Before the brain declines, the gut speaks first: Microbiome clues to multiple sclerosis progression

For decades, multiple sclerosis (MS) has been understood as a disease of the immune and nervous systems, a chronic battle of inflammation and neurodegeneration. But in recent years, evidence has been mounting that the gut microbiome may be a silent third player, influencing how patients respond to therapy, experience fatigue, and ultimately, how their disease evolves. Still, one question has remained unanswered: can gut microbes actually predict who will worsen?

A new longitudinal study from Laura Cox and Howard Weiner at Harvard Medical School, published in Cell Reports Medicine¹, brings us closer to that answer. Using the Comprehensive Longitudinal Investigation of Multiple Sclerosis (CLIMB) cohort, the team followed 192 people with MS over two years, pairing stool and serum metabolomics with MRI scans, cognitive tests, and quality-of-life data. Their goal was to find the microbial and metabolic fingerprints that appear just before patients transition from relapsing to progressive MS.

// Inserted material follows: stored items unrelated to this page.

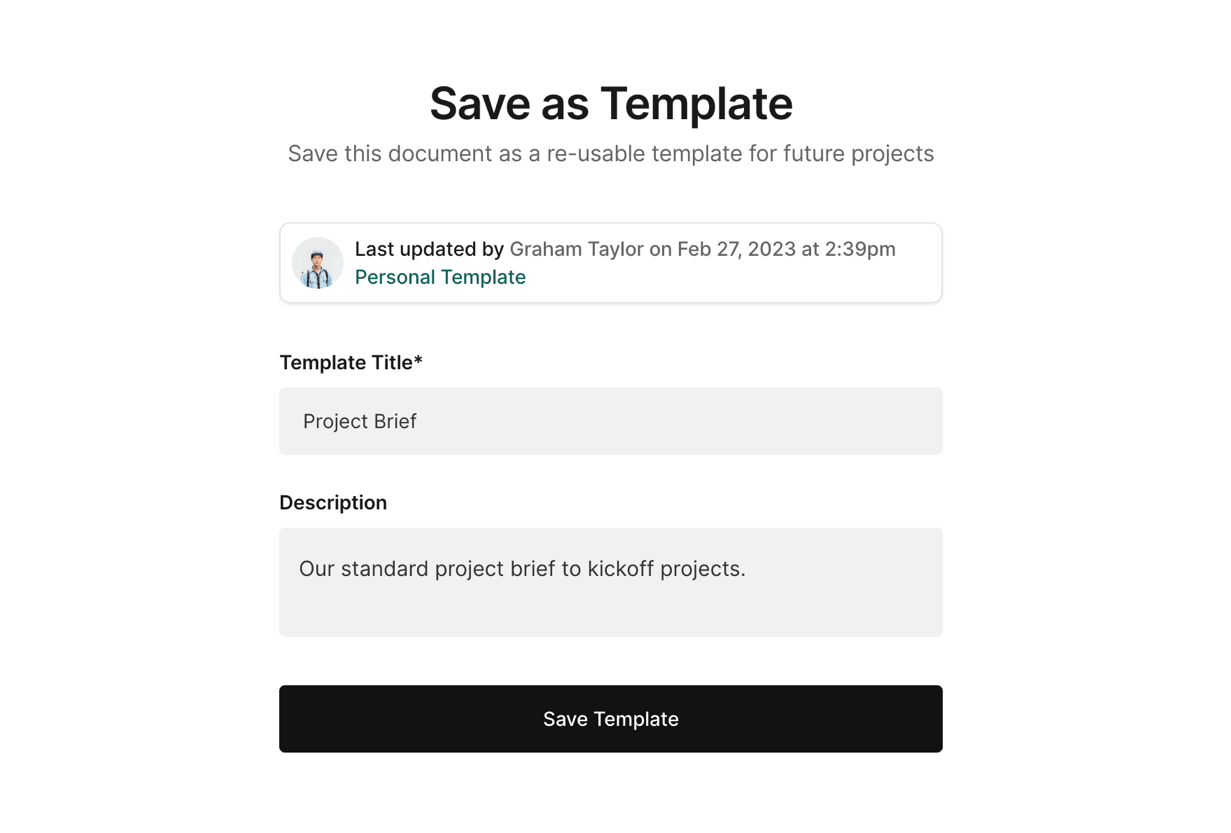Click the subtitle about re-usable templates
The width and height of the screenshot is (1231, 833).
[x=610, y=154]
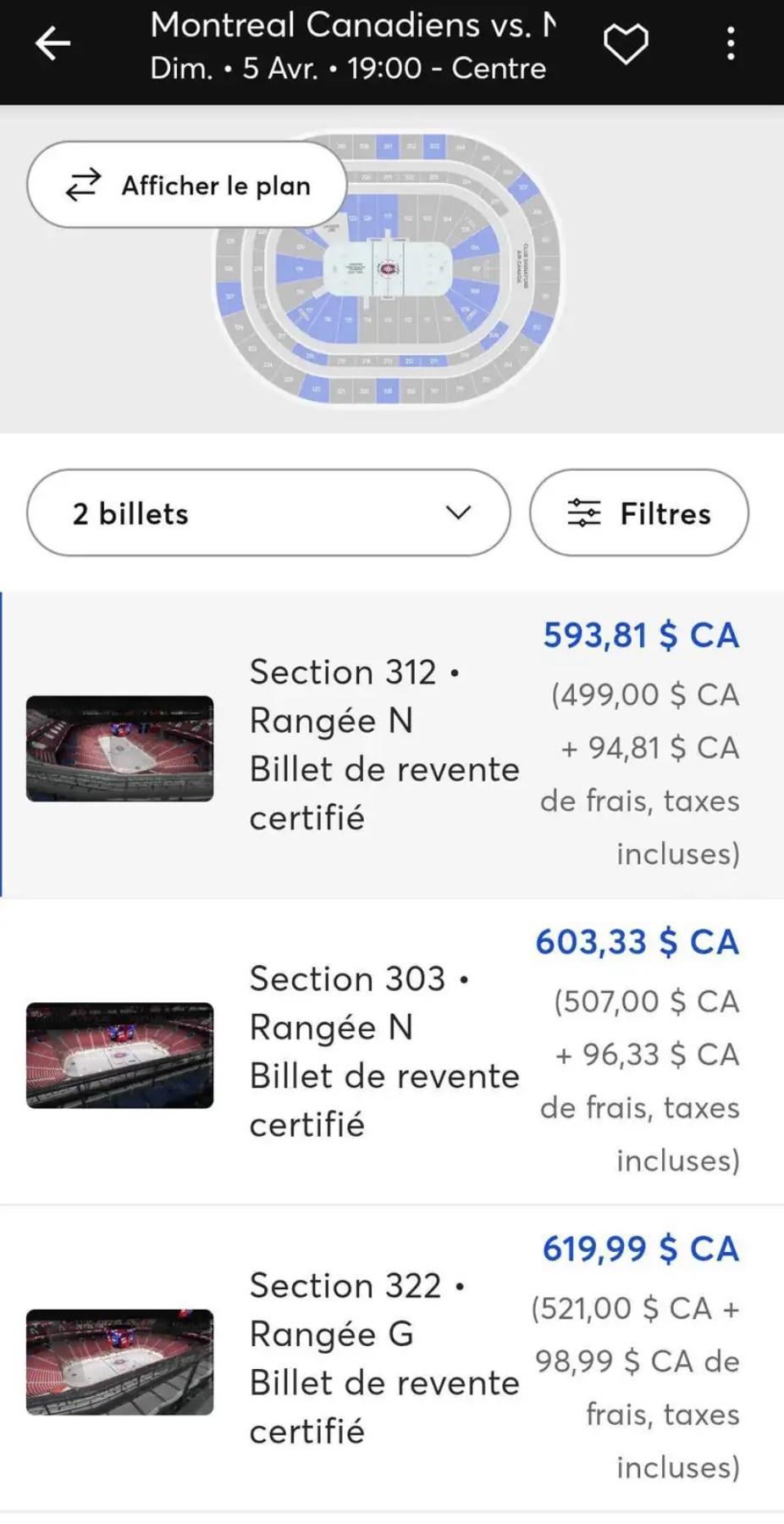Select the Section 322 Rangée G listing
Viewport: 784px width, 1524px height.
tap(384, 1358)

The missing microbes of stability

Among those whose disability worsened, several beneficial microbes had quietly disappeared. Eubacterium hallii, Butyricicoccus, and Blautia, all key producers of anti-inflammatory metabolites, were markedly reduced. In contrast, Alistipes onderdonkii and Bacteroides vulgatus expanded, tracking with higher MRI-detected brain atrophy and cognitive decline. Although these beneficial microbes are known to produce short-chain fatty acids (SCFAs) (sidenote: Short chain fatty acids (SCFA) Short chain fatty acids (SCFA) are a source of energy (fuel) for an individual’s cells. They interact with the immune system and are involved in communication between the intestine and the brain. Silva YP, Bernardi A, Frozza RL. The Role of Short-Chain Fatty Acids From Gut Microbiota in Gut-Brain Communication. Front Endocrinol (Lausanne). 2020;11:25. ) like butyrate, the study found no change in SCFA levels. This implies that their role extends well beyond fiber fermentation. These species may shape immune and neural signaling through bile acid conversion, lipid modulation, and vitamin biosynthesis, a more complex and far-reaching mechanism than previously appreciated.

A clinical application?

Imagine adding microbiome screening to annual checkups for patients with relapsing-remitting MS - tracking the abundance of protective species or the loss of bile-acid producers as an early alert that the disease is changing course. This kind of “gut signature monitoring” could one day guide treatment intensity, rehabilitation planning, or nutritional interventions.
The therapeutic implications are equally compelling. If specific microbial metabolites, like vitamin B3, B6 derivatives, or secondary bile acids, act as neuroprotective agents, dietary supplementation or next-generation probiotics could restore that lost metabolic communication. The goal wouldn’t be to replace immunotherapy but to add a gut-targeted layer of neuroprotection (sidenote: Neuroprotection The preservation of neuronal structure and function against injury or degeneration. In the context of MS, neuroprotective strategies aim to prevent the loss of axons and myelin. The study suggests that certain microbial metabolites, such as vitamin B3, B6 derivatives, and bile acids, may exert neuroprotective effects, positioning the gut as a potential therapeutic target to slow disease progression. ) , helping patients preserve function longer.

In the coming years, as microbiome assays become cheaper and more standardized, it’s not hard to imagine a clinical future where neurologists, dietitians, and microbiome specialists work side by side, using microbial data to keep MS quiet, one gut metabolite at a time.